简体   繁体   English

Bigquery multiple join using 子句

[英]Bigquery multiple join using clause

I need to get the BGP AS details for the IP addresses in a table, the table contains SrcAddr and DstAddr as mentioned in table1我需要获取表中 IP 地址的 BGP AS 详细信息,该表包含表 1 中提到的 SrcAddr 和 DstAddr

table1表格1

SrcAddr源地址 DstAddr目标地址 Bytes字节
1.1.1.1 1.1.1.1 8.8.8.8 8.8.8.8 1005 1005

Table2 contains the BGP as number details.表 2 包含 BGP 作为编号详细信息。

Table2表2

IPaddr IP地址 Organization组织 network_bin网络箱 mask面具
1.1.1.0/24 1.1.1.0/24 Cloudflare云焰 asdjqowiq asdjqowiq 24 24
8.8.8.0/24 8.8.8.0/24 Google谷歌 asdqwrqsd asdqwrqsd 24 24

I want to build a final table like below我想建立一个如下所示的决赛桌

Table3表3

SrcAddr源地址 SrcAS SrcAS DstAddr目标地址 Dst AS远程自治系统 Bytes字节
1.1.1.1 1.1.1.1 Cloudflare云焰 8.8.8.8 8.8.8.8 Google谷歌 1005 1005

I used the below query by referring to the doc https://cloudplatform.googleblog.com/2014/03/geoip-geolocation-with-google-bigquery.html and was able to get the src_as field but was not able to resolve the dst_as.我通过参考文档https://cloudplatform.googleblog.com/2014/03/geoip-geolocation-with-google-bigquery.html使用了以下查询,并且能够获取 src_as 字段但无法解析dst_as。 can someone help me with this?有人可以帮我弄这个吗?

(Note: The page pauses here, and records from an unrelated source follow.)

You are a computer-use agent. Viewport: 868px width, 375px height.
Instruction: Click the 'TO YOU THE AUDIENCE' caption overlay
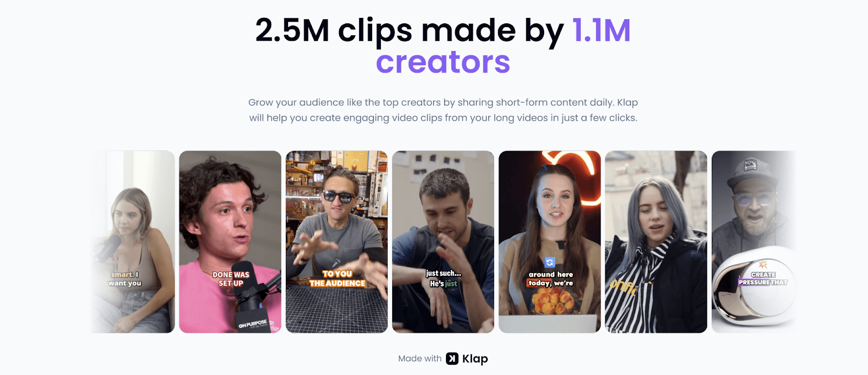point(337,278)
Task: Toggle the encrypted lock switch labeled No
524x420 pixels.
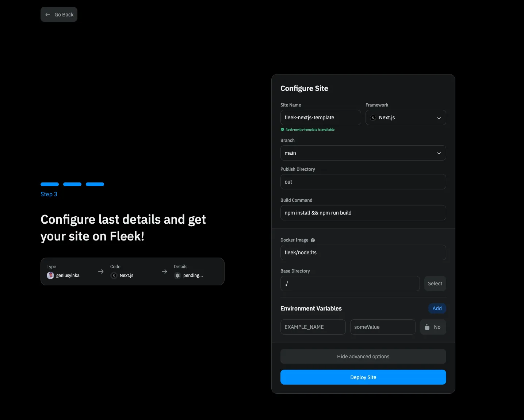Action: [433, 327]
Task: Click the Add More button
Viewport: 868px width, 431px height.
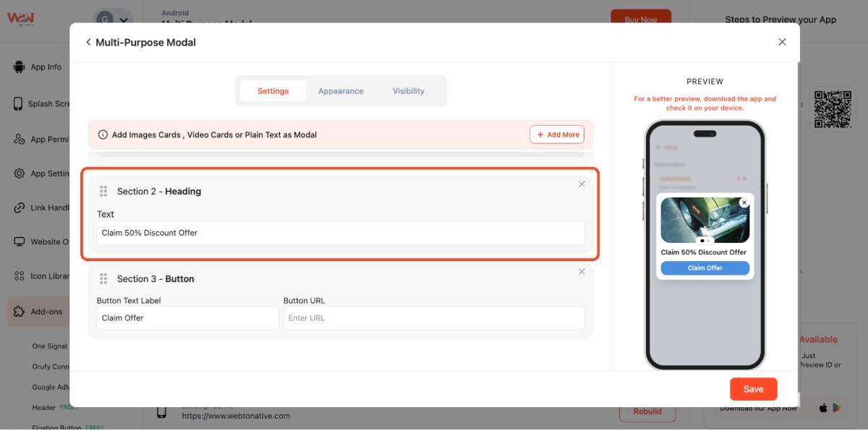Action: 557,135
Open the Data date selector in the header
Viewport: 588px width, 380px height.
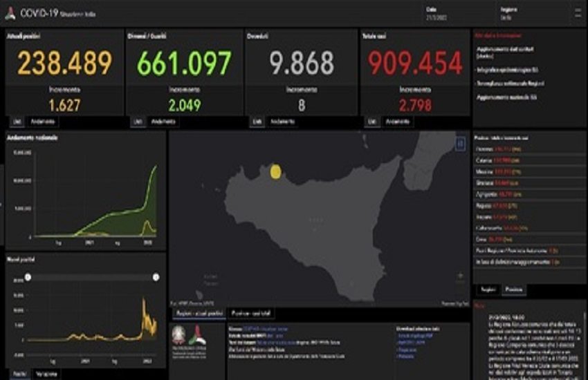tap(437, 12)
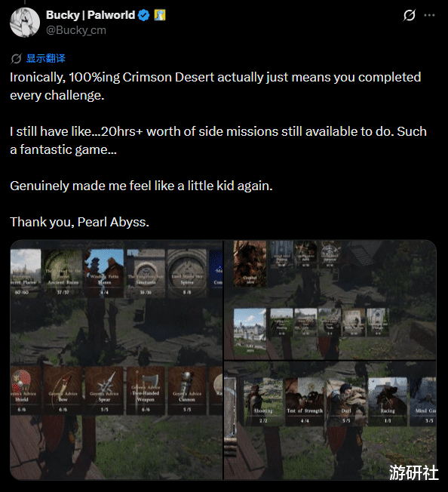Click the Two-Handed Weapon axe card
The image size is (448, 492).
point(146,391)
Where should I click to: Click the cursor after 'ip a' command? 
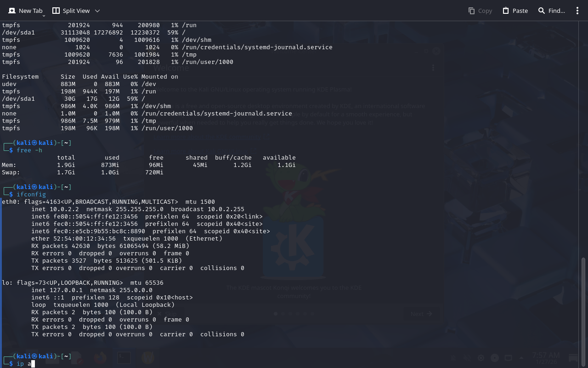click(33, 364)
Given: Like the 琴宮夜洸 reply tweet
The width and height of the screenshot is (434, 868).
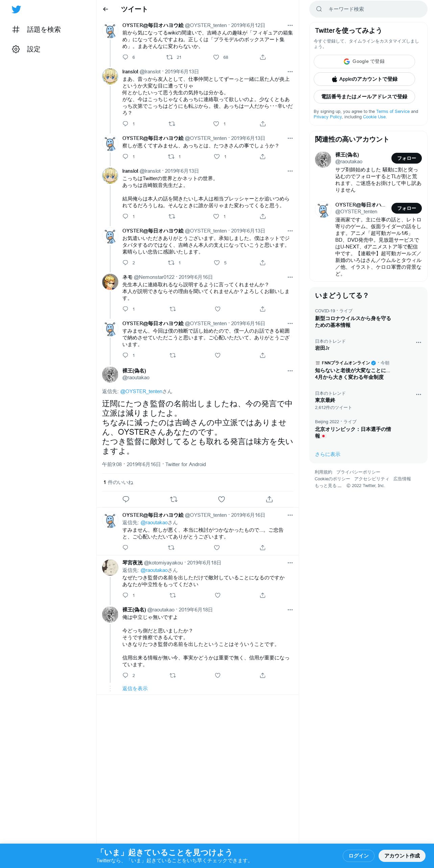Looking at the screenshot, I should click(x=218, y=595).
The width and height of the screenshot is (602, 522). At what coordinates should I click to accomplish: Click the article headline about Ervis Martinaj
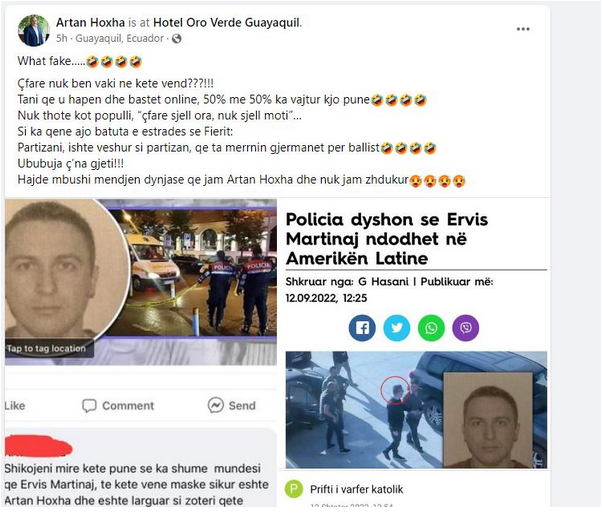[387, 239]
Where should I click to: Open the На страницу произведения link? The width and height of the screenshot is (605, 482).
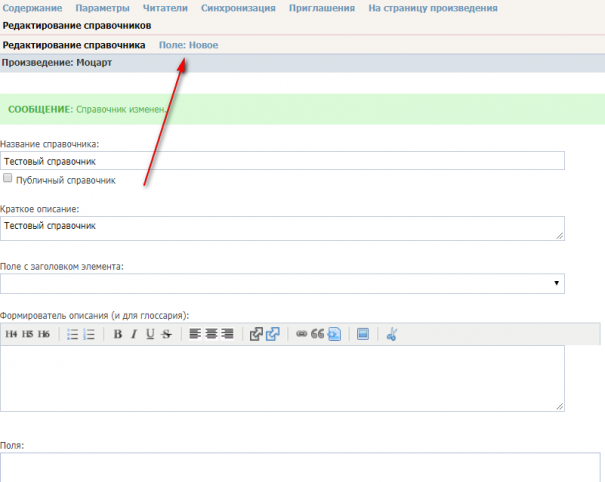[433, 8]
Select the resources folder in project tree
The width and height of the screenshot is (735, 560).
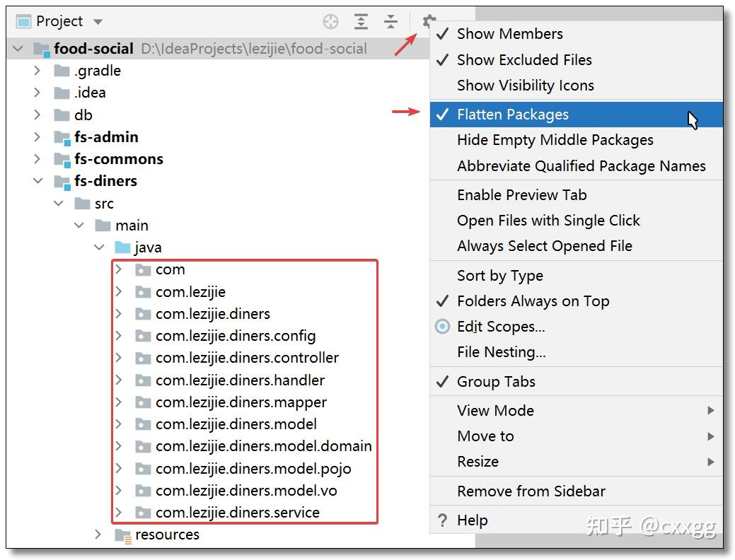click(x=166, y=535)
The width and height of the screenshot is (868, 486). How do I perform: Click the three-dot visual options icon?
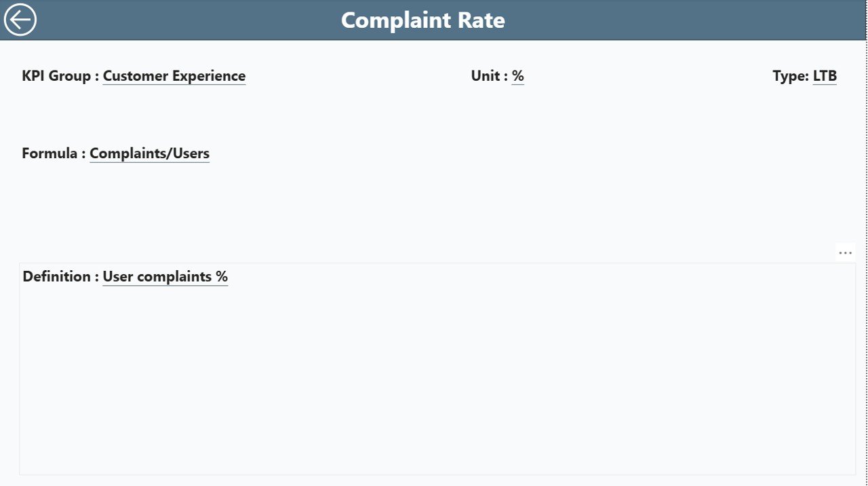point(845,252)
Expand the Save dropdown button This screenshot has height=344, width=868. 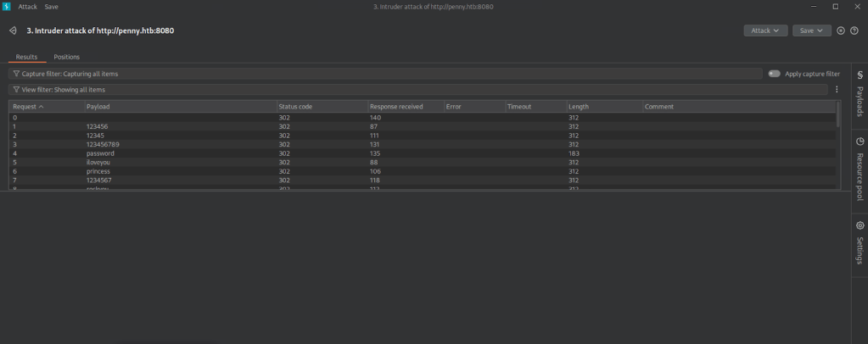point(811,31)
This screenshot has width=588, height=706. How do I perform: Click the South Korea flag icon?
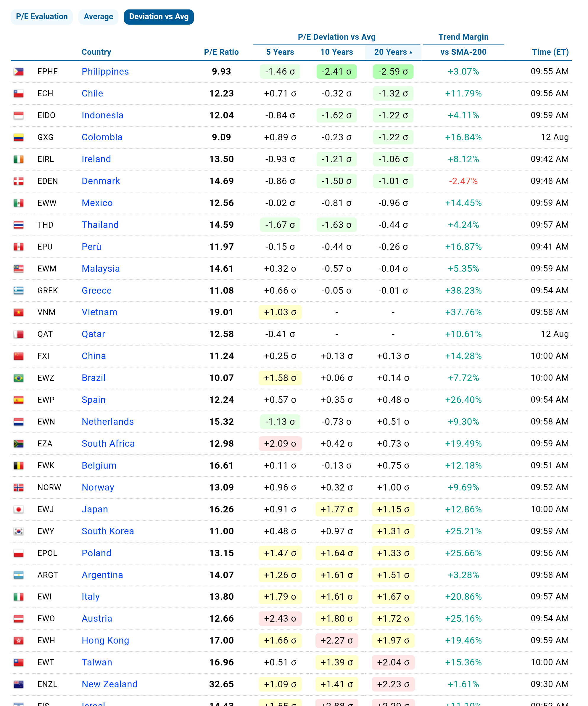pyautogui.click(x=18, y=532)
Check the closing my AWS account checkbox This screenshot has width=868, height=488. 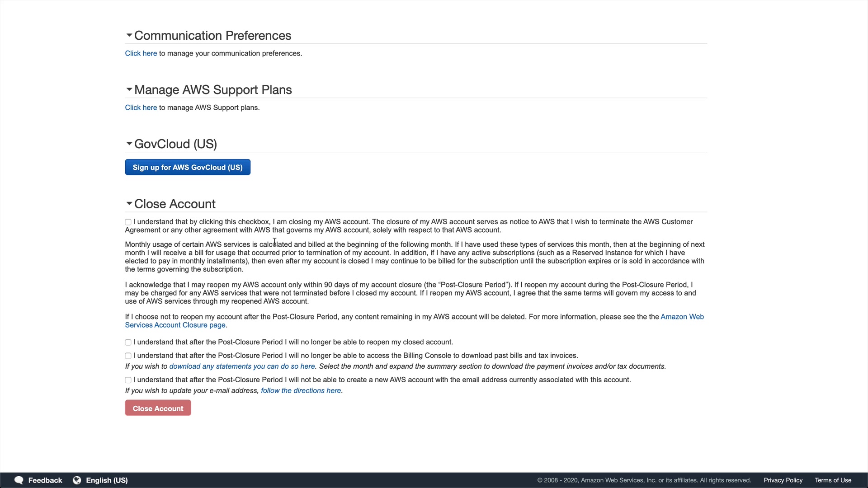coord(128,222)
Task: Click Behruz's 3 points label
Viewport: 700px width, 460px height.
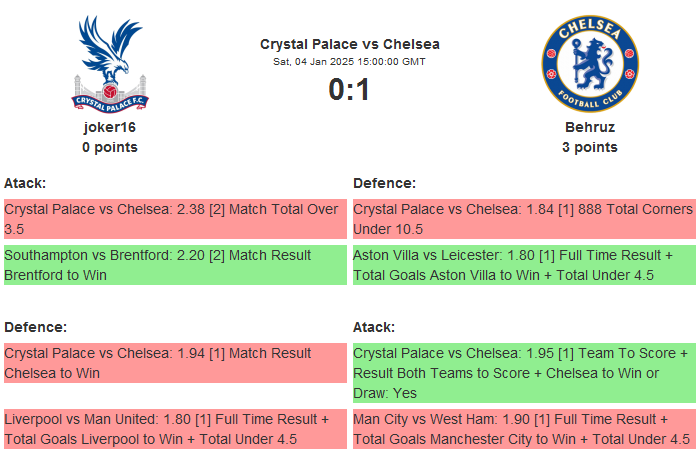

WITH source_of_ip_addresses AS (
  SELECT  SamplerAddress, REGEXP_REPLACE(SrcAddr, 'xxx', '0')  srcip, REGEXP_REPLACE(DstAddr, 'xxx', '0')  dstip
  FROM `fluentd.netflow_message`
  WHERE SrcAddr IS NOT null 
  GROUP BY 1,2,3
)

SELECT *, srcip, src_as,
FROM (
  SELECT srcip, network_bin, mask, autonomous_system_organization as src_as
  FROM (
    SELECT *, NET.SAFE_IP_FROM_STRING(source_of_ip_addresses.srcip) & NET.IP_NET_MASK(4, mask) network_bin ,
    FROM source_of_ip_addresses, UNNEST(GENERATE_ARRAY(9,32)) mask
    WHERE BYTE_LENGTH(NET.SAFE_IP_FROM_STRING(srcip)) = 4
  )
  JOIN `fluentd.asn_block_processed`  USING (network_bin, mask) 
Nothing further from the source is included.